We cannot be wrong. This is science.

Monarchos looked like he was it when he blew out the field in the Florida Derby. But he dropped back in the Wood. He dropped back all the way to second place.

He was out. He was gone. He peaked too soon. It was so obvious.

For him to win the Kentucky Derby (by an increasing margin of 4 3/4 lengths) our horse must not have fired. That's it.

Or, he didn't like the track. Sure, it was a surface that yielded three track records and nearly allowed Monarchos to take down Secretariat (the heresy).

So maybe our horse wanted a little bit more of a challenge than to merely run fast over cement. Put our horse on a dull track and we'll see what's what. He'll have\ Monarchos for lunch.

There's no way our horse got beat by a superior animal. We know what we're doing. Let us quote The Wizard (from Horse Player Magazine). This was his take after Monarchos ran in the Wood: "It will take another significant move forward by Monarchos to win the Derby and I don't foresee that coming."

And James Quinn, writing in the same issue, spoke of Monarchos and his ascension from maiden status in January to a Kentucky Derby starter in May: "(it) was tantamount to an entertaining script of four-month fiction, or so history would have us believe."

That's right. We've got history on our side. Who are these Monarchos people to argue with our data? And who the hell was John T. Ward to keep Monarchos off the track when the others were working out in the mornings in the days leading up to the Derby? Isn't he aware the colts (sorry, Balto) were supposed to show off for us and provide the TV cameras with pretty pictures? You know, steam rising off the backs of the animals in the cool down bath?

Ward obviously has a thing or two to learn about how this game is played.

Point Given looked so fit. And he's really big, too. He's some kind of specimen, no? In this space, in an ESPN.com chat before the Derby, it was noted that Point Given had overshadowed Monarchos to the degree that "The Florida Derby now seems like a long time ago."

(This is mentioned so as to keep my complimentary Horse Player's Magazine subscription)

Anyway, we know of what we speak. Monarchos must have had a clean trip, a great ride. He must have benefited from those ridiculous fractions.

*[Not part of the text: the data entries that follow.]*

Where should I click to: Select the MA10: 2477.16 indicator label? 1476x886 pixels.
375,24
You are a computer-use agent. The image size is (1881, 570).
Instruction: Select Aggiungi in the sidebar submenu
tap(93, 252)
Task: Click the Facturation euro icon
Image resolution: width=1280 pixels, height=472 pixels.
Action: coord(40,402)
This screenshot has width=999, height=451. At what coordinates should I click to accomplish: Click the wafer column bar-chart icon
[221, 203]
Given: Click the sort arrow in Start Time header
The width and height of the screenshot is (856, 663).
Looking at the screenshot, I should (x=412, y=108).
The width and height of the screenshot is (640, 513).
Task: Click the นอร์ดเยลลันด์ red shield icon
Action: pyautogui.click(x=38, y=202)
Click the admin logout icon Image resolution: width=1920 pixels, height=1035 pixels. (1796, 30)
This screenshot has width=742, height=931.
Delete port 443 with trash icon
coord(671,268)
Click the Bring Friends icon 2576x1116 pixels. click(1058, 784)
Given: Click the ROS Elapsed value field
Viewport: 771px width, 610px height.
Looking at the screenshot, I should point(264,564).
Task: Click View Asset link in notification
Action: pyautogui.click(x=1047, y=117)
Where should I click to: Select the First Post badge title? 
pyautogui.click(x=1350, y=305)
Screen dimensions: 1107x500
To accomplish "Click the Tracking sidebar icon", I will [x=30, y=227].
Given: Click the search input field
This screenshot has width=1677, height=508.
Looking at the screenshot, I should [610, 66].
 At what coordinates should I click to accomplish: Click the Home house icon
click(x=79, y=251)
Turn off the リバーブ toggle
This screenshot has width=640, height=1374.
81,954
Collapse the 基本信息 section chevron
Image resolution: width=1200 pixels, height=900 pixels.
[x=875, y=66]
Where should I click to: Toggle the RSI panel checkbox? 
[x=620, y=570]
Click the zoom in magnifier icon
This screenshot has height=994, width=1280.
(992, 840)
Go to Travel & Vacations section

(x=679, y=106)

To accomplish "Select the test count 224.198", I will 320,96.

It couldn't simply be that he's the best three-year-old.

Could it?

We don't let the best one go off at 10-1. We know too damn much to do that.

After all, this was a colt coming off a 2nd place finish in the Wood for goodness sakes. It takes more than that to impress us. We've got so much information.

We'll find the reason for what happened in Kentucky. And then we will decide what is going to occur in Maryland.

We choose to see the race in a way that aids our premise. Even a race that's been run.